-- Opening Marker --

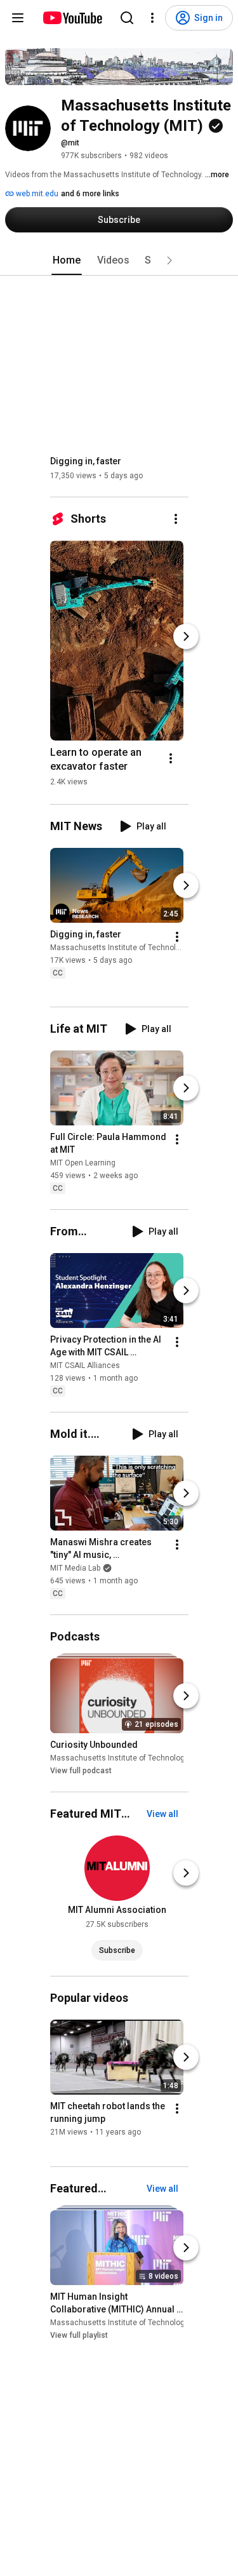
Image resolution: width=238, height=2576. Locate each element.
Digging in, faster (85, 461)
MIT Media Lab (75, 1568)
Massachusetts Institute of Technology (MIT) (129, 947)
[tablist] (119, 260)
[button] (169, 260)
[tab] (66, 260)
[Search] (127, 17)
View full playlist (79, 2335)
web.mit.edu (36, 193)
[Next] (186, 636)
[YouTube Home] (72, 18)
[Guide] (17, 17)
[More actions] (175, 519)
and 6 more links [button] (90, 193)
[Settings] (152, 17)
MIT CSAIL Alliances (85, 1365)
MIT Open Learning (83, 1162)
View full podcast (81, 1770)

-- Closing Marker --

## Work task
Would you please write out, exactly and with no other lines, the stretch of the listing above from the line containing "MIT Media Lab (75, 1568)" through the line containing "[Settings] (152, 17)"?

## Output for this exercise
MIT Media Lab (75, 1568)
Massachusetts Institute of Technology (MIT) (129, 947)
[tablist] (119, 260)
[button] (169, 260)
[tab] (66, 260)
[Search] (127, 17)
View full playlist (79, 2335)
web.mit.edu (36, 193)
[Next] (186, 636)
[YouTube Home] (72, 18)
[Guide] (17, 17)
[More actions] (175, 519)
and 6 more links [button] (90, 193)
[Settings] (152, 17)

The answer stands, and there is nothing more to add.